You haven't said too much at all and I am glad you were able to vent on this safe site. I am horrified by the behaviour of your 'teacher'. To me he sounded like a predator and had no business being a teacher. He was obviously also controlling and 'groomed' you very well as you were so young. I bet he is doing it to some other young girl as we speak.

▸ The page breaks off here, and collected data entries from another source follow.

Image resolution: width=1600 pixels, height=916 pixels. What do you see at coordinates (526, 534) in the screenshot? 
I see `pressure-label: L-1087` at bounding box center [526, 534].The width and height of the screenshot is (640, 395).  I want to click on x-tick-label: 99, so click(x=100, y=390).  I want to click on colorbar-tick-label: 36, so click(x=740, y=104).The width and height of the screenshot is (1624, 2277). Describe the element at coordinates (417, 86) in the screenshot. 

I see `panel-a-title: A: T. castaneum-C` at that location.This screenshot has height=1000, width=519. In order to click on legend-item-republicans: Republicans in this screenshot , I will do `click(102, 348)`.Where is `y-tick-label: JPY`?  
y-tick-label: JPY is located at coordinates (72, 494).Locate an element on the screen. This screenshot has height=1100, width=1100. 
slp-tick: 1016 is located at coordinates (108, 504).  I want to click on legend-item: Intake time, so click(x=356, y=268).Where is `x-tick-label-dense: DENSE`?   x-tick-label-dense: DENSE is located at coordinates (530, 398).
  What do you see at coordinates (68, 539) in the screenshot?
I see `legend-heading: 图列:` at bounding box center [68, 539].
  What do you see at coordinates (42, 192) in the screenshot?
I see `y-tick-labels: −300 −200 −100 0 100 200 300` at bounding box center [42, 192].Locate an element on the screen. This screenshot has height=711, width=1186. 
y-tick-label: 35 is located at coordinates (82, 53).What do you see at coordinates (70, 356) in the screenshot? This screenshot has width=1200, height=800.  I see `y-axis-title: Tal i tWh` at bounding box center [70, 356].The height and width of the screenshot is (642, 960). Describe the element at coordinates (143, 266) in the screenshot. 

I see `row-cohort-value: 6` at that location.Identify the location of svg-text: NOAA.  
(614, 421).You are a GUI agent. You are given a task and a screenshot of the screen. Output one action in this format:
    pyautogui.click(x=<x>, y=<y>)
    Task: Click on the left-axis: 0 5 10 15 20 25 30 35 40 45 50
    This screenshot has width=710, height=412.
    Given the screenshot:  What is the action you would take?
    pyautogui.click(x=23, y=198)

I hope you are happy now and can put the past behind you. x

littlemissworry profile image
littlemissworry in reply to hypercat54

Thank you for your comment. As strange is it may seem, as it's so obvious now looking back, it's good to hear I wasn't wrong. I convinced myself for so long he was good and it was love, and that I had ruined things when I opened my mouth to my friends in school. I'd give anything to get those younger years back sometimes but should start enjoying life to the full now x

hypercat54 profile image
hypercat54 in reply to littlemissworry

Yes. You were like so many young girls more in love with the idea of being in love than the actual thing. We all live and learn though and I am glad you have moved on now. x

argh52 profile image
argh52

I'm sorry that man ensnared you. It sounds like you're lucky he didn't hurt you. Thank god you god out. How are you doing now? Do you have any support you can turn to? If you're concerned about your drinking, ever tried a 12 step program?

littlemissworry profile image
littlemissworry in reply to argh52

Thanks for the comment. Yes I do see it as a lucky escape, that one day I just felt I had grown up and things didn't feel right at 21 years old. I'm angry now, I feel like I can't let it go which I'm really trying to! I have some amazing friends and family, but our "relationship" put people through hell too, the lies and sneaking around and obviously picking up the pieces.

No I haven't heard of it, but will certainly have a look into it, thanks.

argh52 profile image
argh52 in reply to littlemissworry

I mean Alcoholics Anonymous. I went for a long time and I got a lot out of it.

LilyAnnepuppy profile image
LilyAnnepuppy in reply to argh52

Maybe think about a meeting or two. Just afraid for you because the disease is so cunning baffling and powerful ❤️

Stilltrying_ profile image
Stilltrying_

Wow, you've been through so much but it seems like you have made sensible decisions as you are now happily married with your stepson. You will need to work on the alcohol thing though as you say as that can become a problem if left untreated.

You're still very much young enough to make a complete success of your life. xx

froggymom88 profile image
froggymom88

I'm so glad you shared here because it is a good first step to healing. It took courage to post so I give you much credit for it. You have a lot to deal with and heal from in your past, and it might be helpful to go back to therapy. I know it is expensive but sometimes churches have a sliding scale center for therapy. I haven't tried these online therapists, but you might look into them as a starting place for affordable therapy. You can always post here for support.